I have a dimension that I have the code of the user; beginning date (date of award of the phone; user name
before me, on the phone 999999 already been with another person in 2000 and 2002 was attributed to another person and in 2008 is with me,
want to create a column (end date) in my size with my end date is the date when the phone is assigned to another person
for example: (same phone)
cod_user startdate phone Name
10 2000-01-01 999999 Paul
20 2002-01-01 999999 Mike
30 2008-01-01 999999 Michael
i need a script to do that
June 20, 2008 at 11:09 pm
Ok... since you're new, I'd like you to take a peek at the article in the Link in my signature... it'll help you get better answers quicker in the future. 😉
Here's some sample code including your sample data in the format folks like me would like to see it in... basically, we answer lot's of posts and anything you can do to save us some time is a big help... especially since we do this stuff out of the kindness of our big ol' hearts... 😀 As, usual, I put the explanation in the comments in the code.
--===== Create and populate a test table to
-- simulate the original table.
CREATE TABLE #OriginalTable
(
cod_user INT NOT NULL,
startdate DATETIME NOT NULL,
phone VARCHAR(10) NOT NULL,
Name VARCHAR(20) NOT NULL
)
INSERT INTO #OriginalTable
(cod_user,startdate,phone,Name)
SELECT '10','2000-01-01','999999','Paul' UNION ALL
SELECT '20','2002-01-01','999999','Mike' UNION ALL
SELECT '30','2008-01-01','999999','Michael'
--===== Copy the data into a new table with a new
-- EndDate column
SELECT ISNULL(Phone,' ') AS Phone,
ISNULL(StartDate,0) AS StartDate,
CAST(NULL AS DATETIME) AS EndDate,
Cod_User,
Name
INTO #NewTable
FROM #OriginalTable
ORDER BY Phone,StartDate
--===== Create a clustered index in the order we need
ALTER TABLE #NewTable
ADD PRIMARY KEY CLUSTERED (Phone,StartDate DESC) WITH FILLFACTOR = 100
--===== Show the original values in the new table
SELECT * FROM #NewTable
--===== Declare and preset some necessary variables
-- to keep track of the values from the previous row
DECLARE @PrevPhone VARCHAR(10)
DECLARE @PrevStartDate DATETIME
DECLARE @PrevEndDate DATETIME
SET @PrevPhone = '-1'
SET @PrevStartDate = -1
--===== Do a "procedureal" update
-- This only works because of the brand new clustered index
UPDATE #NewTable
SET @PrevEndDate = EndDate = CASE WHEN Phone = @PrevPhone THEN @PrevStartDate ELSE NULL END,
@PrevPhone = Phone,
@PrevStartDate = StartDate
FROM #NewTable
--===== Show the new endate values in the new table
SELECT * FROM #NewTable
--===== Clean up after our experiment
DROP TABLE #OriginalTable,#NewTable
For more information on the technique used on the code above, please see the following article...
http://www.sqlservercentral.com/articles/Advanced+Querying/61716/
--Jeff Moden
Change is inevitable... Change for the better is not.
June 20, 2008 at 11:18 pm
Mark Beringer (6/20/2008)
Sounds like you need to write a query that groups by user and selects MAX date and also joins to a cost table.

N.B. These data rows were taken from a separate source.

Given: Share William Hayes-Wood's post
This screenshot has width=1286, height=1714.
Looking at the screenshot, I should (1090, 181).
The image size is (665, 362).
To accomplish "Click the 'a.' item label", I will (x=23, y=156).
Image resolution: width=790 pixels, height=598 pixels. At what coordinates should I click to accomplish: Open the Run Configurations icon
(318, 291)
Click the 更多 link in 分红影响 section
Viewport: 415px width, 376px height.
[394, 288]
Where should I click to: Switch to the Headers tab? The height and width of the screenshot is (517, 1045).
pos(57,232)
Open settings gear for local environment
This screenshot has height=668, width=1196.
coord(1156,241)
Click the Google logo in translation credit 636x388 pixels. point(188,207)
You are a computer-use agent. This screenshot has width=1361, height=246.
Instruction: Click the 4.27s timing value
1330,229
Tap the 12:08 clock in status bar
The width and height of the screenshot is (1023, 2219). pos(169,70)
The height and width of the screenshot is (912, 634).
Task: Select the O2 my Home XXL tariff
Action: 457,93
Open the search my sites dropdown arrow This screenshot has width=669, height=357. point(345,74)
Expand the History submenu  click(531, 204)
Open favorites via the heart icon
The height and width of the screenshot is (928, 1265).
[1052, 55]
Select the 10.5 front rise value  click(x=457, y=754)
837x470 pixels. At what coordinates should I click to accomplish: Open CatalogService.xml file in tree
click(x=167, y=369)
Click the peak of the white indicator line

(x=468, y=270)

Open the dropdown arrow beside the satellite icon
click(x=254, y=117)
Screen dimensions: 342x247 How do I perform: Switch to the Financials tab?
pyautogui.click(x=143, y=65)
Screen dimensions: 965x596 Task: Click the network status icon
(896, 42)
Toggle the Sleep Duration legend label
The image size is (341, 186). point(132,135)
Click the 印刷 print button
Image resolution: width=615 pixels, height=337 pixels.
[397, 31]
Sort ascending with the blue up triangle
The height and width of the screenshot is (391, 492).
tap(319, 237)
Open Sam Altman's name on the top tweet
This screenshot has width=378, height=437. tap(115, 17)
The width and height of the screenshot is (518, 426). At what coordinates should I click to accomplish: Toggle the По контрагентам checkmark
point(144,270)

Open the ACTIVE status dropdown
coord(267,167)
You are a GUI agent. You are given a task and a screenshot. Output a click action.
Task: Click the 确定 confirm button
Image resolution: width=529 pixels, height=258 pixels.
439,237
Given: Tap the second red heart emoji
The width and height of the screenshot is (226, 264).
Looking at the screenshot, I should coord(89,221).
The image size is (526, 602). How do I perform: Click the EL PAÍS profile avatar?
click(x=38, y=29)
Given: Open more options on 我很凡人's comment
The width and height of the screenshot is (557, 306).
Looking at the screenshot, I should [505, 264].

Which table are the costs coming from? Can you give more info about your table structure?
Hi Mark,
Heh... Just an FYI... being in telecom myself, I've seen this problem many times. This is pretty much a standard telephone billing problem... someone wrote a system and they forgot to put EndDates in for some customers/services, the phone number gets reassigned to a new customer, and they don't know who to bill what for... the fix is to calculate the correct EndDates and then the billing system suddenly starts doing things right for those customers or services. In other words, fix the EndDates, and the "costs" will suddenly take care of themselves. Op was just saying the EndDates were needed in order for the costs to take care of themselves... OP doesn't actually want us to fix the costs.
--Jeff Moden
Change is inevitable... Change for the better is not.